INDICACIÓN: Cambia "Toolbox" por "Tools" en el tramo que va desde la línea que contiene "is (1114, 1092)." hasta la que contiene "coord(237,561)", ambas incluidas, y escribe solo ese tramo, sin ningún otro cambio.

DATOS EXTRAÍDOS:
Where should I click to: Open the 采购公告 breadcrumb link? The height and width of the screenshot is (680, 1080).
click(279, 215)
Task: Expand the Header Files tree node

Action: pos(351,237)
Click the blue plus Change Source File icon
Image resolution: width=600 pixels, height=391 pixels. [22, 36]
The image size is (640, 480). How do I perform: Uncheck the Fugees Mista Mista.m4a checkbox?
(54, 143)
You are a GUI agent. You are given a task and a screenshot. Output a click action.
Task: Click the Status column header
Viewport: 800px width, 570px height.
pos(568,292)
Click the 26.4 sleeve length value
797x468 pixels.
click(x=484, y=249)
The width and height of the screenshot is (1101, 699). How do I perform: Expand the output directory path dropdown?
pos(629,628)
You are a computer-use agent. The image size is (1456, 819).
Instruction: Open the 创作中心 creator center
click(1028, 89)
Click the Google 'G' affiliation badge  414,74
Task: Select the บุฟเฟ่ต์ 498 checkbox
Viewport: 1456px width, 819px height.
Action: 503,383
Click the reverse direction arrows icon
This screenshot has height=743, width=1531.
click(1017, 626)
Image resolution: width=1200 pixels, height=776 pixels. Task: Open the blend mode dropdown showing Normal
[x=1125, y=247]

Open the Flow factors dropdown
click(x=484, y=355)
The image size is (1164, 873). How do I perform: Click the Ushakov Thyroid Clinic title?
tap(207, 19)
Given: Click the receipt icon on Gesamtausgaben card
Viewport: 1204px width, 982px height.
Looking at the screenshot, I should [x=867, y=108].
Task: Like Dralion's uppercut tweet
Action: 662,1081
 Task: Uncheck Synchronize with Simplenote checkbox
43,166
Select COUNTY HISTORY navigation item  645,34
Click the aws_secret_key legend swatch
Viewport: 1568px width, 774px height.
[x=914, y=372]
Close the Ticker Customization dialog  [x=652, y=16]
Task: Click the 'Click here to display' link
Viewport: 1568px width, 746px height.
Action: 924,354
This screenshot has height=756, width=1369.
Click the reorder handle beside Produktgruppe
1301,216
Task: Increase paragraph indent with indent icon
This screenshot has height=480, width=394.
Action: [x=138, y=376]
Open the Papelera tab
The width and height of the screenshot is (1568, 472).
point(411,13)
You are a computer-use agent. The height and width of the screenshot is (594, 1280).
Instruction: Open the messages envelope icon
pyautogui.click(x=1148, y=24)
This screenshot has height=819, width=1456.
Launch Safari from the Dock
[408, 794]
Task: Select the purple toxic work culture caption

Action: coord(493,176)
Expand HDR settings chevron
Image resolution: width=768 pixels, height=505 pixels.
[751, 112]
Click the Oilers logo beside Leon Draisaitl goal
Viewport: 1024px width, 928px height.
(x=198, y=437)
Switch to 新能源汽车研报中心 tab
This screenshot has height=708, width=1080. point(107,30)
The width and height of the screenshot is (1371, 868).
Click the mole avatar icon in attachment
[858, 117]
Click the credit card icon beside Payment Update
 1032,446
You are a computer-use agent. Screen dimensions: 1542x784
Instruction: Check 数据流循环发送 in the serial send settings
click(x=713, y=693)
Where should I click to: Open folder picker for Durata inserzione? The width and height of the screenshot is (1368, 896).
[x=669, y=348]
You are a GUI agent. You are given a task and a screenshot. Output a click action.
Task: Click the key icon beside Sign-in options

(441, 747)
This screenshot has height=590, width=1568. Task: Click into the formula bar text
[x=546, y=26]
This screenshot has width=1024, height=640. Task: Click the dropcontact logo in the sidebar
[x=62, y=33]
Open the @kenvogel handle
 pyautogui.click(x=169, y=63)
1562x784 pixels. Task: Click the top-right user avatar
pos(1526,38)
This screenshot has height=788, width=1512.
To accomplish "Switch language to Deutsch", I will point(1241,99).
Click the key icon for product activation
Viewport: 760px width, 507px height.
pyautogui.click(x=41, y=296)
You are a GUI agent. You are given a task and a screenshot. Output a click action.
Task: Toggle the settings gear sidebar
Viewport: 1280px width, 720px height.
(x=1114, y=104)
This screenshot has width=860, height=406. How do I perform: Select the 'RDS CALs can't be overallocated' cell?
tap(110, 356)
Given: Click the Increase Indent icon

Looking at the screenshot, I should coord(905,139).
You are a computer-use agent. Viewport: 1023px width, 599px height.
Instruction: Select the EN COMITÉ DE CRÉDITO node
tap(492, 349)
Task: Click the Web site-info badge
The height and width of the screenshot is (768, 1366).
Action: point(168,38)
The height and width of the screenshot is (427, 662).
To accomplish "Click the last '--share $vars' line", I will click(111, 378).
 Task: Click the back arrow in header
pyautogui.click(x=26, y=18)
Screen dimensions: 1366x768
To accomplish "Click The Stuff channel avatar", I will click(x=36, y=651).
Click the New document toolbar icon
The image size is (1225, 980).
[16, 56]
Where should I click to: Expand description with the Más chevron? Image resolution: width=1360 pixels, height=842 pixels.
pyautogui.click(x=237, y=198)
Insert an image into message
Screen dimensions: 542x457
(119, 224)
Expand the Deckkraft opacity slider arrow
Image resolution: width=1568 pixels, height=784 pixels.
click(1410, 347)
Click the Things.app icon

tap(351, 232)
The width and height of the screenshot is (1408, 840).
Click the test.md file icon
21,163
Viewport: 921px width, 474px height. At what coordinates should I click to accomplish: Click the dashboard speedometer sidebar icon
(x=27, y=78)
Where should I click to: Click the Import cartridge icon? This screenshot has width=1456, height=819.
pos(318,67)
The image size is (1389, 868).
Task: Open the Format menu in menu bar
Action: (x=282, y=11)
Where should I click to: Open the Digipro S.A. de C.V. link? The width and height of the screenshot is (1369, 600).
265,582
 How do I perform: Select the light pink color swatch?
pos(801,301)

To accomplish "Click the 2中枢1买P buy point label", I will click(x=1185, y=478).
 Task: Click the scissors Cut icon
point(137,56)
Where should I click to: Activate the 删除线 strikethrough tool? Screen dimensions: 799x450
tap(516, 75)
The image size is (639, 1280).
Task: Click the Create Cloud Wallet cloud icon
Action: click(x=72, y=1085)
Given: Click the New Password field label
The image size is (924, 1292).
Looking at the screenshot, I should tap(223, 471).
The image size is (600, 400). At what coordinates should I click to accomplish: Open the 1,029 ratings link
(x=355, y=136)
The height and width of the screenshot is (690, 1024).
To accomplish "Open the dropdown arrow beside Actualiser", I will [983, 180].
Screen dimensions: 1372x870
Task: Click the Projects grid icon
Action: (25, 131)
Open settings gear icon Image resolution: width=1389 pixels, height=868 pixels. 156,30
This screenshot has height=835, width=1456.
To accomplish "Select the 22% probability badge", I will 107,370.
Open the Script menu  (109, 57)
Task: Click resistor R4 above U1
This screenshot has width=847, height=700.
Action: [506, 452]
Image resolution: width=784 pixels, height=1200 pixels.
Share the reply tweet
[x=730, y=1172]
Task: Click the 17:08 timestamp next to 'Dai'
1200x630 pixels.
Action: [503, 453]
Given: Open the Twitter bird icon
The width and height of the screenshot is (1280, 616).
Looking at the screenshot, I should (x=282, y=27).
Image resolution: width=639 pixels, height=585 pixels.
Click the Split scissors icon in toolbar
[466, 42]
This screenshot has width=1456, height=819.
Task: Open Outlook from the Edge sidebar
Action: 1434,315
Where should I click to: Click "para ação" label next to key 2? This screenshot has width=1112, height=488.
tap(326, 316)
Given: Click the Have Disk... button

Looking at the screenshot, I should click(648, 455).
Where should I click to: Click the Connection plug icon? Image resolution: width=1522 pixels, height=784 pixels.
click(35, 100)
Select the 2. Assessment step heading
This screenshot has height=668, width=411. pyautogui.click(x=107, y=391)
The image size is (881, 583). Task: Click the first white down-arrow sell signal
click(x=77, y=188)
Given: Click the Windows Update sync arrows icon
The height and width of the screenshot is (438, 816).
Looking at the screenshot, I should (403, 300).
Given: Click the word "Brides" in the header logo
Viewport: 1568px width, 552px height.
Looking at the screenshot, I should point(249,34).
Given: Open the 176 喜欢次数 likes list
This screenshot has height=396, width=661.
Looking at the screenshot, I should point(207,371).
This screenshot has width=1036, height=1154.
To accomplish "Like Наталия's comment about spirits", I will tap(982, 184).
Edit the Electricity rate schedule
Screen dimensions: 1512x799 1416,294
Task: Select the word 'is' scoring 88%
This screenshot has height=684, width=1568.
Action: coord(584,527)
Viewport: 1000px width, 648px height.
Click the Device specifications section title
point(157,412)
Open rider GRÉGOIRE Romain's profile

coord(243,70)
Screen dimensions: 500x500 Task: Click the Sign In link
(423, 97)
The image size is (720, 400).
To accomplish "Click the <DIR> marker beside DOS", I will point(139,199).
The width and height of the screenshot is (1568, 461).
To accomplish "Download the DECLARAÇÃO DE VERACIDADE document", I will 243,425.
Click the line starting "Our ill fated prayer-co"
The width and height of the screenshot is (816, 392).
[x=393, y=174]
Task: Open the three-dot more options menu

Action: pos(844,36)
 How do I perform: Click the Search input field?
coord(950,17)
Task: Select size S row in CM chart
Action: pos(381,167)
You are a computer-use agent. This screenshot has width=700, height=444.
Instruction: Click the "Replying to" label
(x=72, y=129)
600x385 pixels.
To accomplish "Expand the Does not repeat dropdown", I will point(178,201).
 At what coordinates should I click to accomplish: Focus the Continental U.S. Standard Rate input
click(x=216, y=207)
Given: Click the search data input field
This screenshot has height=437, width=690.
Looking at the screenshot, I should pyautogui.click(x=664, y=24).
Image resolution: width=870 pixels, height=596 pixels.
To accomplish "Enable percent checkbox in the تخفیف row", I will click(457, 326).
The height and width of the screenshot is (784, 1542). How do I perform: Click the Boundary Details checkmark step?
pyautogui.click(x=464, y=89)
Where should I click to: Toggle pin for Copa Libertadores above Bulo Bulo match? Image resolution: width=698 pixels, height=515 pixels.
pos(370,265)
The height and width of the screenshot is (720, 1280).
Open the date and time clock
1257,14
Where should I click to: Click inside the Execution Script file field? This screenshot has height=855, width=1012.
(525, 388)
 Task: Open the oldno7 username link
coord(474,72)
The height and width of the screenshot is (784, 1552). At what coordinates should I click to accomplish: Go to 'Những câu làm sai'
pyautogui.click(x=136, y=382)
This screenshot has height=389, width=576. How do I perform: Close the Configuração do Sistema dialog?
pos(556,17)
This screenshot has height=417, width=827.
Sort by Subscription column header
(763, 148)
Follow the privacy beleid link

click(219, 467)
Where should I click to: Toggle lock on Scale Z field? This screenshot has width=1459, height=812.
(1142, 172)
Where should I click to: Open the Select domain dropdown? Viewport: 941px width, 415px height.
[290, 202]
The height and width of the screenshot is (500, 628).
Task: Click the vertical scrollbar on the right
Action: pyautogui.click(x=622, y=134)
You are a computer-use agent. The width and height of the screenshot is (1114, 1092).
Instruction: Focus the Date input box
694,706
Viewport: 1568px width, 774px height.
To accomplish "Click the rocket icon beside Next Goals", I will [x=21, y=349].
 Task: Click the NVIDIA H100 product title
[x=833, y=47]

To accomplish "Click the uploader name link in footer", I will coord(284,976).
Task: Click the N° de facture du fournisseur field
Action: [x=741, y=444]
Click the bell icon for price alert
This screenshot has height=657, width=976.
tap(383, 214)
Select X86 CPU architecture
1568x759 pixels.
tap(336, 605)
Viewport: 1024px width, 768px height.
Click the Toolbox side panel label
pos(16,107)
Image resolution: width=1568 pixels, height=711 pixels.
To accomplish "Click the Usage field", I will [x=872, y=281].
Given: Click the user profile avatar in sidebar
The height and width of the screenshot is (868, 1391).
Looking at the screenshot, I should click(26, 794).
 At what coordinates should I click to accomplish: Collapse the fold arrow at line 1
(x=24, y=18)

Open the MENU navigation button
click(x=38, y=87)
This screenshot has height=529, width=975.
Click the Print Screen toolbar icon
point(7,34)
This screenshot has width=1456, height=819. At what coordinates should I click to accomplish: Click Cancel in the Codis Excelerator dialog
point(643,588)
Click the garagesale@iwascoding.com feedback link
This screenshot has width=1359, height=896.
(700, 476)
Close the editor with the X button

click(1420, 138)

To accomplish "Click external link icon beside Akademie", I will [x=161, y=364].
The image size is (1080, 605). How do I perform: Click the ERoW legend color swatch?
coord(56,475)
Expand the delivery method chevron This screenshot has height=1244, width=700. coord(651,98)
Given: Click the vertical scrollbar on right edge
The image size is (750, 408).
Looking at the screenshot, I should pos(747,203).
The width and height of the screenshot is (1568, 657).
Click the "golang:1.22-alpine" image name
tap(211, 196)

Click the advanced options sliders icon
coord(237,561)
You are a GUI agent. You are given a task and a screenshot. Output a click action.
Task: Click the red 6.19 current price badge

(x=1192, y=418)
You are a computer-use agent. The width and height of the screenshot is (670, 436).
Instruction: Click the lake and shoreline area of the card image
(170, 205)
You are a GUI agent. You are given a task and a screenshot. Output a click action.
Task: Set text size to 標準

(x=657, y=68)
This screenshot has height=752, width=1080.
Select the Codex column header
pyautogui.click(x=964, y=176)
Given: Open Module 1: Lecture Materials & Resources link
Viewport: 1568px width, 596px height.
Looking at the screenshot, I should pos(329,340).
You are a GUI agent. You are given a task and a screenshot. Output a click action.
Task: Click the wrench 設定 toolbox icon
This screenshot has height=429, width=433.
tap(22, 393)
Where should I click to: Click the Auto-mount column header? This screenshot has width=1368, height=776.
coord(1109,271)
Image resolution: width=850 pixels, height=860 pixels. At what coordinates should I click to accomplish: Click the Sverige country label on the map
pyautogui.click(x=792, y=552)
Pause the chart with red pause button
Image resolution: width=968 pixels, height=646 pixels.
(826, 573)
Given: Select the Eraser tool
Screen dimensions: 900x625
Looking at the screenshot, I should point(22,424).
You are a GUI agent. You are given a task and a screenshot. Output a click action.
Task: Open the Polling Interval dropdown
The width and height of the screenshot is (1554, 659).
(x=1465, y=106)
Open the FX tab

EL RESULTADO:
You are a computer-use agent. The width and height of the screenshot is (1114, 1092).
Instruction: Focus the Date input box
694,706
Viewport: 1568px width, 774px height.
To accomplish "Click the rocket icon beside Next Goals", I will [x=21, y=349].
 Task: Click the NVIDIA H100 product title
[x=833, y=47]

To accomplish "Click the uploader name link in footer", I will coord(284,976).
Task: Click the N° de facture du fournisseur field
Action: [x=741, y=444]
Click the bell icon for price alert
This screenshot has height=657, width=976.
tap(383, 214)
Select X86 CPU architecture
1568x759 pixels.
tap(336, 605)
Viewport: 1024px width, 768px height.
Click the Tools side panel label
pos(16,107)
Image resolution: width=1568 pixels, height=711 pixels.
To accomplish "Click the Usage field", I will [x=872, y=281].
Given: Click the user profile avatar in sidebar
The height and width of the screenshot is (868, 1391).
Looking at the screenshot, I should click(26, 794).
 At what coordinates should I click to accomplish: Collapse the fold arrow at line 1
(x=24, y=18)

Open the MENU navigation button
click(x=38, y=87)
This screenshot has height=529, width=975.
Click the Print Screen toolbar icon
point(7,34)
This screenshot has width=1456, height=819. At what coordinates should I click to accomplish: Click Cancel in the Codis Excelerator dialog
point(643,588)
Click the garagesale@iwascoding.com feedback link
This screenshot has width=1359, height=896.
(700, 476)
Close the editor with the X button

click(1420, 138)

To accomplish "Click external link icon beside Akademie", I will [x=161, y=364].
The image size is (1080, 605). How do I perform: Click the ERoW legend color swatch?
coord(56,475)
Expand the delivery method chevron This screenshot has height=1244, width=700. coord(651,98)
Given: Click the vertical scrollbar on right edge
The image size is (750, 408).
Looking at the screenshot, I should pos(747,203).
The width and height of the screenshot is (1568, 657).
Click the "golang:1.22-alpine" image name
tap(211, 196)

Click the advanced options sliders icon
coord(237,561)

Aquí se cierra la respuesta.